Prompt:
Leave the images out and write out each entry exactly as shown.

Collected data
····················

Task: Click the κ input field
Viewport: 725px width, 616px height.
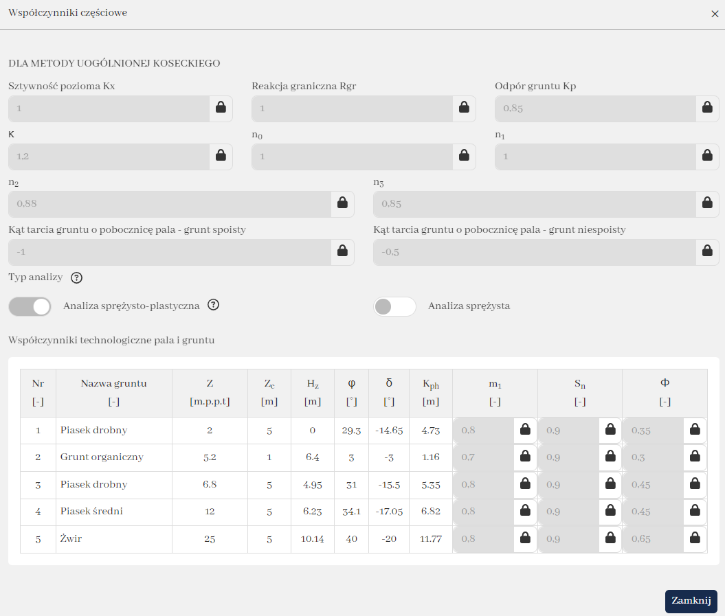Action: 109,156
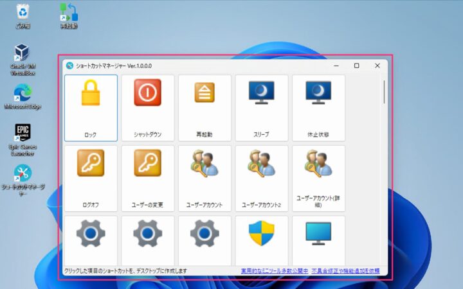The height and width of the screenshot is (289, 463).
Task: Open the 不具合修正や機能追加を依頼 link
Action: [345, 271]
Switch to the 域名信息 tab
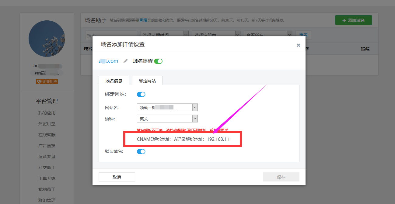 pyautogui.click(x=114, y=80)
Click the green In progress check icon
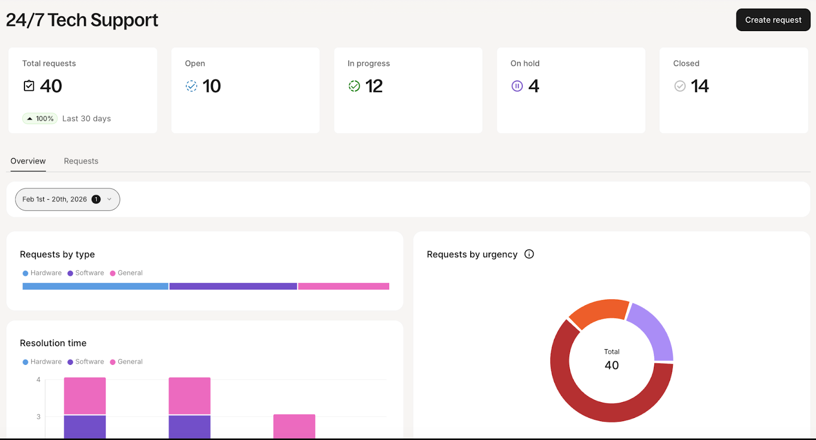The image size is (816, 440). (354, 86)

····················

Answer area:
Task: Click the κ input field
Viewport: 725px width, 616px height.
Action: 109,156
The height and width of the screenshot is (289, 463).
Task: Open the 不具合修正や機能追加を依頼 link
Action: [345, 271]
Switch to the 域名信息 tab
 pyautogui.click(x=114, y=80)
Click the green In progress check icon
The image size is (816, 440). (354, 86)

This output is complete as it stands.